Personal information
- Born: June 2, 1968 (age 58) Bellaire, Ohio, U.S.
- Listed height: 5 ft 10 in (1.78 m)
- Listed weight: 175 lb (79 kg)

Career information
- High school: St. Clairsville (St. Clairsville, Ohio)
- College: Akron
- NFL draft: 1991: undrafted

Career history
- Pittsburgh Steelers (1991);

Career NFL statistics
- Games played: 10
- Games started: 1
- Interceptions: 2
- Stats at Pro Football Reference

= Shawn Vincent =

American football player (born 1968)

Shawn David Vincent (born June 2, 1968) is an American former professional football player who was a defensive back in the National Football League (NFL). He played college football for the Akron Zips.
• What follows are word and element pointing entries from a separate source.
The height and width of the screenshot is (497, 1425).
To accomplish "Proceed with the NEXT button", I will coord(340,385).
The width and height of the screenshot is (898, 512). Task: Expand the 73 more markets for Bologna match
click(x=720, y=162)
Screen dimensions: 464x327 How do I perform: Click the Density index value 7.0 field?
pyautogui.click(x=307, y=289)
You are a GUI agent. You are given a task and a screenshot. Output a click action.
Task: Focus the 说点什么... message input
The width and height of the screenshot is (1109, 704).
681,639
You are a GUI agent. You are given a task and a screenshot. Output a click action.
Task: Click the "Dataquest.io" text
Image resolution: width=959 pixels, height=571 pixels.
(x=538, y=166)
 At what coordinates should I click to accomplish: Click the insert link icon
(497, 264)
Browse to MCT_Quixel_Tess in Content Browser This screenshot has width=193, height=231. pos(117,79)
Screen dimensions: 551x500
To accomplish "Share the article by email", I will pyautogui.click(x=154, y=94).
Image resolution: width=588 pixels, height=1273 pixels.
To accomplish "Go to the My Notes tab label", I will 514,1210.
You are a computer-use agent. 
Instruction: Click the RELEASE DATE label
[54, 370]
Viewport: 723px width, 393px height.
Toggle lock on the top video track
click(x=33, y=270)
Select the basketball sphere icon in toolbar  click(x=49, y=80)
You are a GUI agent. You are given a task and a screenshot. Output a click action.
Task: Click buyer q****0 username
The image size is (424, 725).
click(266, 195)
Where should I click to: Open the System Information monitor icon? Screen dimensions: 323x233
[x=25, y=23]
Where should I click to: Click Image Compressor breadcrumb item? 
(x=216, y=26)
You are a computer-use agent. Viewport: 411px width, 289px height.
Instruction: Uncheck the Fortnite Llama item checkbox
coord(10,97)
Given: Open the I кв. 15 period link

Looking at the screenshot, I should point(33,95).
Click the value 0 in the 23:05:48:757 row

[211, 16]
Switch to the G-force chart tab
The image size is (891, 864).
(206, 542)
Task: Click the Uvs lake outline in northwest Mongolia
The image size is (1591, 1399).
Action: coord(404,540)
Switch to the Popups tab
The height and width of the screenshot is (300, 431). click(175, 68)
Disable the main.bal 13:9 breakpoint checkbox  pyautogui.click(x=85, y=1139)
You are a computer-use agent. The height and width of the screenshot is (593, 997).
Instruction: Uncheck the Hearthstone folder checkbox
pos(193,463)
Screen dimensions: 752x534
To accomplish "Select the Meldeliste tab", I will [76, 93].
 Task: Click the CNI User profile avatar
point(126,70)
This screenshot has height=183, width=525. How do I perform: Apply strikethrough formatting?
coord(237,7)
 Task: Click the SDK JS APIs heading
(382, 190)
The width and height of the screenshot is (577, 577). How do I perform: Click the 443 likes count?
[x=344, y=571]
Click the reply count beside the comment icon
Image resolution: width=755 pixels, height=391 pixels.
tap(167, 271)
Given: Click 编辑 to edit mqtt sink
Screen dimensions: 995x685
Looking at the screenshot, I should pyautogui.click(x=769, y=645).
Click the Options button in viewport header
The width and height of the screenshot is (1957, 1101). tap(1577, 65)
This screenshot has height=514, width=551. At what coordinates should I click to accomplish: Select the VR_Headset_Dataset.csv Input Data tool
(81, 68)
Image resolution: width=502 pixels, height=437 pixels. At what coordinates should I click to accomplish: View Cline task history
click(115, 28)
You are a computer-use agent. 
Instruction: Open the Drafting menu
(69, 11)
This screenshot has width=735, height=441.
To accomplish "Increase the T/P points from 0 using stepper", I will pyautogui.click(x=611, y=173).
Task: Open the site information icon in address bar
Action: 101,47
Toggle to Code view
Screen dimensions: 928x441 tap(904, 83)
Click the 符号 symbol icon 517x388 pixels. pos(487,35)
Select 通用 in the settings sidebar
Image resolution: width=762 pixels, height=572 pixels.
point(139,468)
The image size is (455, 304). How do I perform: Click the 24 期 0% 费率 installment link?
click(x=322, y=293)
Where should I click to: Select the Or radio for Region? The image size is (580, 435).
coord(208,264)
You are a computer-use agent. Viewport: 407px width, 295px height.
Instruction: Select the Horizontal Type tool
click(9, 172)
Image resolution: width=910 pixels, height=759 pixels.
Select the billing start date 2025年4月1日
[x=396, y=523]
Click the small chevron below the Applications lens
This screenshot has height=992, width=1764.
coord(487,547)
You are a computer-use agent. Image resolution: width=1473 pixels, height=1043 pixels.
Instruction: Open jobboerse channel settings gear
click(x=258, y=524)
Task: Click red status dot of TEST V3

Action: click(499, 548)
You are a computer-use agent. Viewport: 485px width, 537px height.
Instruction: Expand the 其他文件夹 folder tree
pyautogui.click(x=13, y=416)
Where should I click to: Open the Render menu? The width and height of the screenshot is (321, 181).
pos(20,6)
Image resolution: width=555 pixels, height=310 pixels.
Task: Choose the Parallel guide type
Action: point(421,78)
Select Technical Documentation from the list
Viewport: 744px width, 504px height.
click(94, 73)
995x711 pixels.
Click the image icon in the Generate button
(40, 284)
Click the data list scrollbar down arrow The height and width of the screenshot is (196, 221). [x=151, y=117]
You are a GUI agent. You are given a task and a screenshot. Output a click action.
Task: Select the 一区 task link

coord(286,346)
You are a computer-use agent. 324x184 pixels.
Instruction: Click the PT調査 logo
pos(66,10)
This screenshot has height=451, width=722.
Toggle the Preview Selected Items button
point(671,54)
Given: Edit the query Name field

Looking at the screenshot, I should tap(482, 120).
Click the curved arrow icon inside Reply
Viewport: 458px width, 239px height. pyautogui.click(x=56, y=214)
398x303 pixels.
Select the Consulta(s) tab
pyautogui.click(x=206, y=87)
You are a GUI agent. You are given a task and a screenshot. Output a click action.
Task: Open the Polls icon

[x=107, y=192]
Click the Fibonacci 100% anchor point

Vincent was born in Bellaire, Ohio. He attended St. Clairsville High School, where he was named all-conference as both quarterback and defensive back in 1986 and accepted a scholarship to play college football for the University of Akron as a defensive back. He left Akron to play for the Pittsburgh Steelers in 1991, during which he intercepted two passes from decorated quarterback Warren Moon in a single game. Vincent attended summer training with the Steelers prior to the 1992 season, but it was announced in July that he had left camp, and he was not on the 1992 final roster. He was inducted into the OVAC Hall of Fame in 2012 and the St. Clairsville High School Hall of Fame in 2013.